Герман вернулся за Рахелью. Взяв жену на руки, он понес ее наверх.

Поверх плеча мужа Рахель видела солдат, ими кишел весь дом. Лизль кивнула одному из них и вышла с пледом в руке. Идя по лестнице вслед за братом, она думала о том, как нелегко будет невестке преодолевать эти ступени.

На площадке верхнего этажа Герман усадил жену в плетеное кресло на колесах, которое уже ждало ее там. Вальтер тут же забрался к матери на колени – той наверняка было больно, но она погладила его по волосам так, словно ничего не случилось. Лизль развернула плед и накрыла им Рахель, а Штефан, взявшись за ручки кресла, покатил мать в гостиную.

Кресло не проходило в дверной проем.

Лизль хотела предложить снять с кресла бронзовые ручки – может быть, так оно станет уже, – но не успела: Герман ворвался в крохотную гостиную, схватил кочергу от камина и ударил ею по дверному косяку.

Когда железо ударилось о дерево, во все стороны полетела сажа.

Косяк треснул по всей длине, но устоял, словно припудренный сажей.

Герман замахнулся еще раз, и, когда кочерга врезалась в косяк во второй раз, у него под мышками треснула рубаха. Но он бил. Бил. Бил. Его ярость перелилась в мышечную работу, косяк трещал и крошился под ударами кочерги, щепки и сажа летели во все стороны, засыпая пол, попадая на плед Рахели и на кролика Петера. Скоро черные крошки и светлые частицы древесины покрыли все вокруг, но косяк стоял неколебимо.
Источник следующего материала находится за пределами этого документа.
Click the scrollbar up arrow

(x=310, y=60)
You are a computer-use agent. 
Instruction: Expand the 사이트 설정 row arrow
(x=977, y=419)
Лизль молча смотрела – они все молча смотрели, – как Герман, отбросив кочергу, опустился на пол у кресла Рахели и заплакал. Для Лизль это было самое страшное: старший брат, которого она с самого детства привыкла видеть собранным и сдержанным, сидел на полу в порванной рубашке, колючей от щепок, черной от сажи, и плакал.
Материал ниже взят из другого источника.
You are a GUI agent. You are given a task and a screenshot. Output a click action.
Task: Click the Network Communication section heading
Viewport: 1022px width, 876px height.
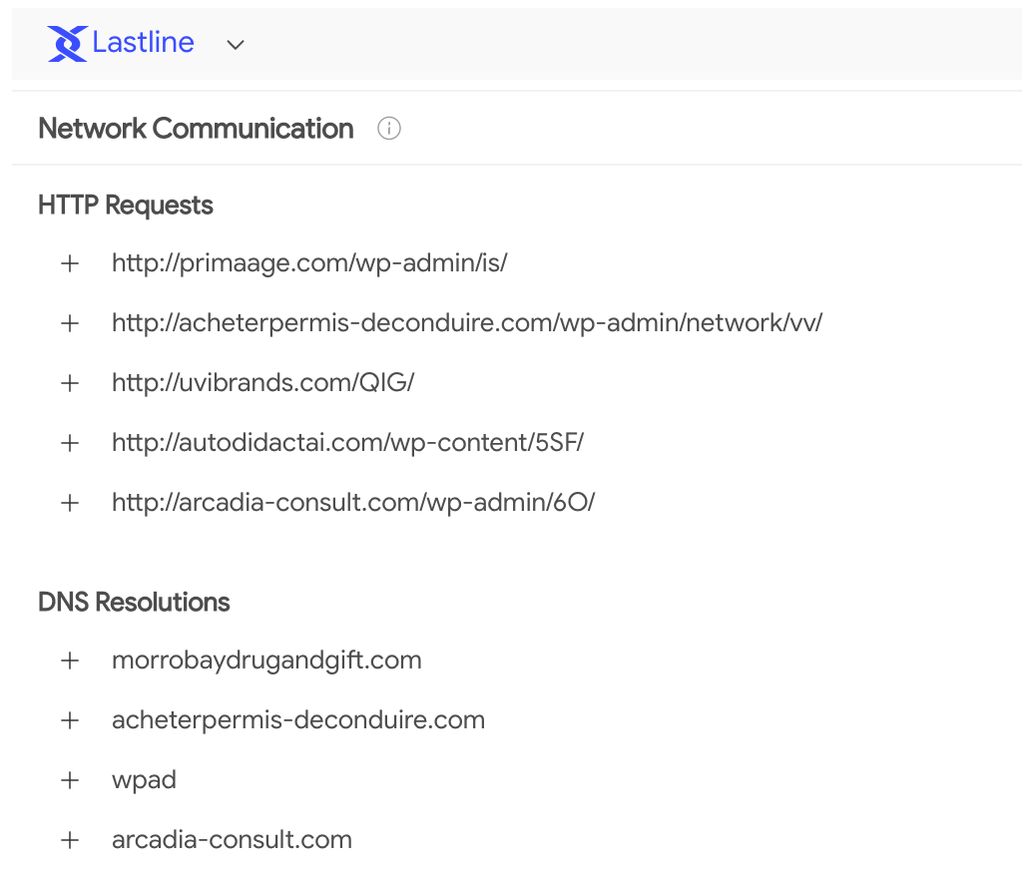click(196, 129)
Рахель легко погладила Германа по волосам, как до этого гладила Вальтера.

– Ничего, милый, – сказала она, – все будет хорошо, все как-нибудь устроится.

И тут Штефан, милый мальчик Штефан, взял кочергу, вставил ее короткий конец между стеной и измочаленным косяком и слегка нажал. Деревянная планка тут же отошла. Проделав то же самое со вторым косяком, Штефан снял их оба. Вошел в комнату и все повторил.

Лизль осторожно сняла с Рахели плед, подошла с ним к перилам и встряхнула его над проемом так, что сажа и мелкие древесные щепочки снежинками посыпались в холл, на возившихся там нацистов.

Штефан вернулся к матери, взялся за ручки ее кресла и провез его через расширенный проем в комнату.

– Вальт, сходи с Петером и принеси маме стакан воды, хорошо? – Когда брат ушел, Штефан повернулся к отцу. – Папа, давай принесем мамин шезлонг из библиотеки.

И когда Вальтер и его пушистый друг вернулись со стаканом воды, который оставлял на деревянном полу длинный след из капель, Рахель уже полулежала в шезлонге, а ее ноги покрывал кашемировый плед.

Штефан куда-то исчез, но через минуту появился, неся радиоприемник. Лизль только подивилась, как он осмелился: евреям ведь запретили иметь радио. Племянник закрыл дверь, подперев ее толстенной книгой из коллекции отца. Внизу возились нацисты, разнося по гроссбухам жизнь их семьи. Что-то они рассуют по музеям Рейха, что-то продадут, подпитав вырученными деньгами военное безумие Гитлера, а что-то отошлют в Германию в личное пользование вождя, ведь Нойманы никогда не жалели денег на обстановку для особняка, и вещи, которыми они владели, часто бывали превосходного качества.